Don’t count on receiving any explanation for this from Joe Biden, let alone a crisp 10 minutes on why financing and managing a proxy war in Ukraine helps the people of East Palestine. The State of Union Address is not scheduled until March 7, its latest date in nearly a century. If Biden won’t speak, Congressional committees must summon his staffers for answers.

Yet Biden is not the only one keeping Americans in the dark. While many of Putin’s statements coming out of the two-hour Tucker interview will be considered revelatory, they shouldn’t be. His stated willingness to find a negotiated solution for Ukraine? Absolutely nothing new. Historical claims on Ukraine? Ditto. Putin has repeated these same themes and statements many times over the course of the last two years, not to mention in the time since the 2014 invasion. They are available for any journalist or analyst as video segments on the Kremlin’s website. Why did we never hear any of this?

Whatever we may think of him, and however we may evaluate his sincerity, Putin is not reluctant in expressing his thoughts and setting forth the positions of the Russian Federation for its actions. He does this in Russian, of course. Nevertheless, anyone who wants to go deep on Putin’s plans for Anadyr, Russia’s closest city to the United States, can get there with a click.  It will be a challenge to find it in our news though. When Putin headed to Chukotka last month, 50 miles from the U.S. border, it was the closest he has come to the United States since a 2015 meeting with Barack Obama. While there, he cruised around in special Arctic off-roader called a “Khishchnik”—Russian for “predator.” Did Alaska’s largest newspaper even mention the visit? No.

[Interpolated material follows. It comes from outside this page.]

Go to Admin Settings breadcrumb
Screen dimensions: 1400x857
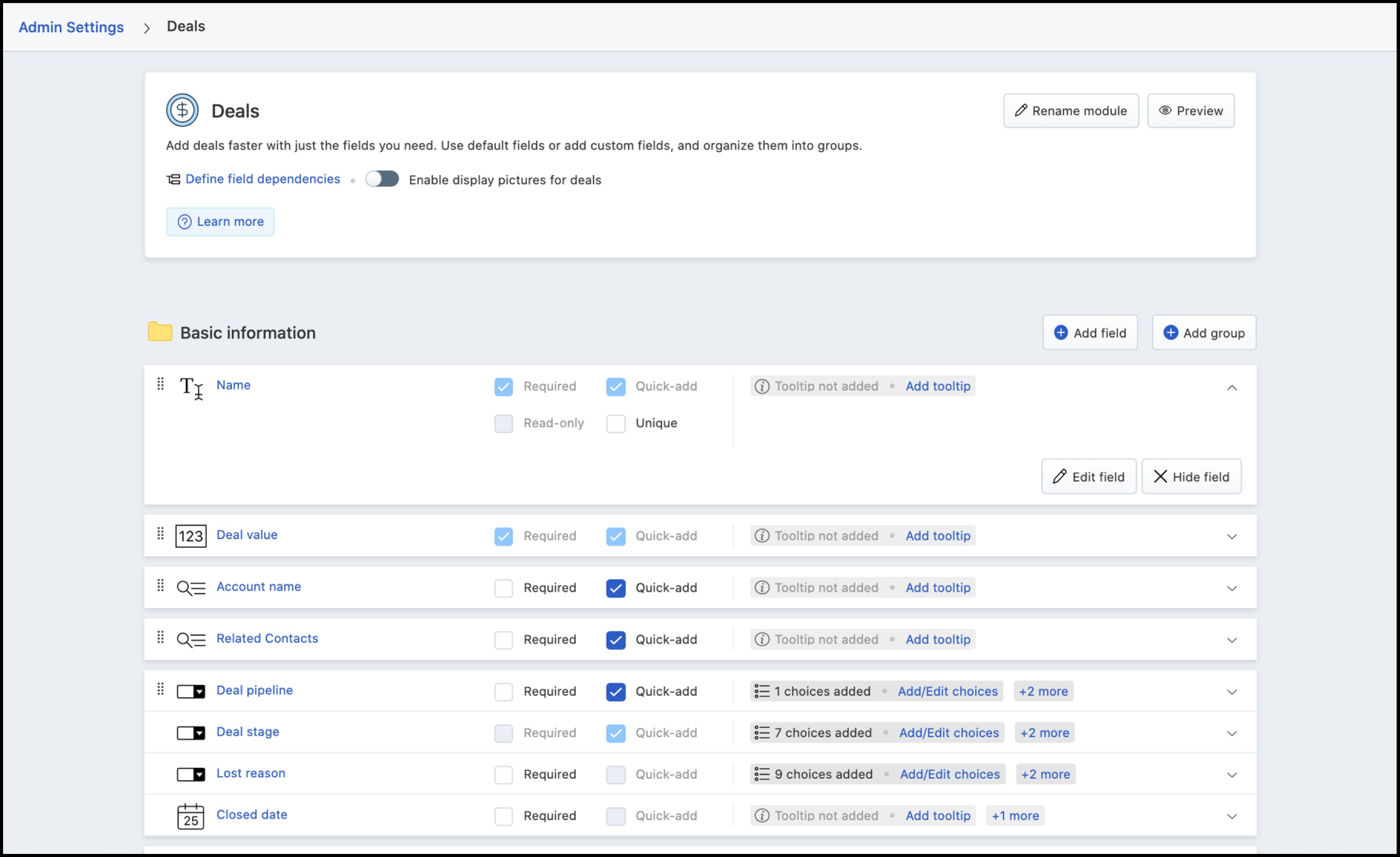click(71, 27)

The key problem for U.S. policymakers is that developing an understanding of Russians requires time, effort, and dedication. Attempting to understand the other side without embracing its positions is work few want to do. First, you really have to speak Russian to understand Russians. Very few Americans do. Certainly, if anyone in Congress does, it’s a well-kept secret. Fewer than 0.2 percent of American high school students receive any amount of Russian language instruction. Save immigrants, heritage speakers, academics and those trained by our government for state purposes, the result is an ingrained ignorance of Russia among Americans. In turn, this begets an over-reliance on a small cadre of experts whose points of view seldom coincide with the interests of most of us, let alone America First voters.  

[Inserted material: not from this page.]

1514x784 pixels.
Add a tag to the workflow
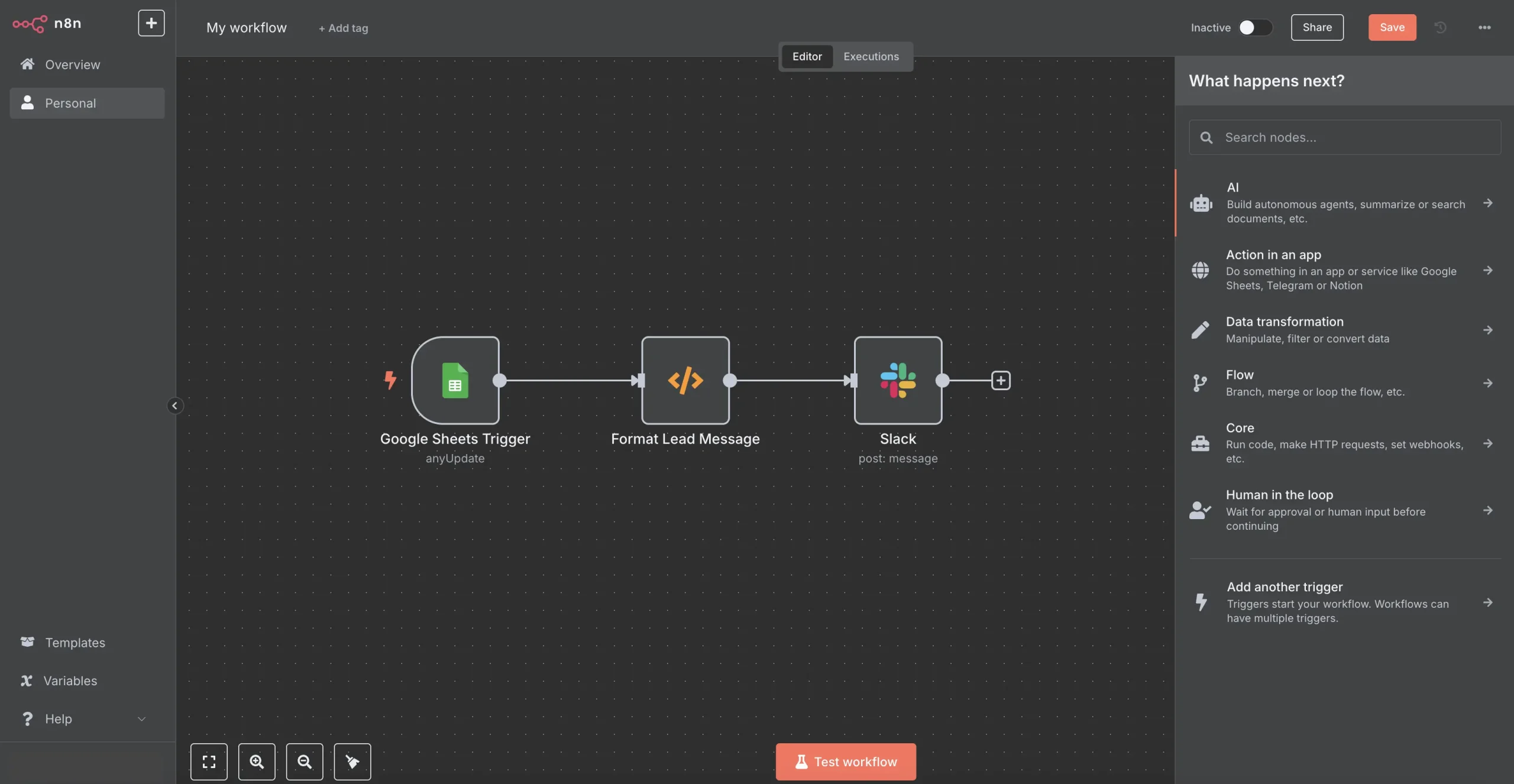pyautogui.click(x=343, y=28)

In fact, as is clear in the event, most of these voices are deeply vested in continuing adversarial relations between Russia and the United States. Peace is difficult and does not pay. Deterrence went out with the last plane from Bagram. When our government openly declares that its goal from the outset has been to inflict maximum pain on Russia and the president demands that his counterpart, who commands the world’s largest nuclear arsenal, be removed from power, it seriously crimps opportunities for diplomacy and dialogue while ushering in death and destruction. It’s no wonder Putin tells Tucker he cannot recall when he last spoke with Biden. 

This has to change. After 1,100 years, Russia is not going anywhere. And neither are we. America needs new leadership who can talk with Russia. So does Ukraine—and the rest of the world, for that matter. Let’s hope this November provides that opportunity.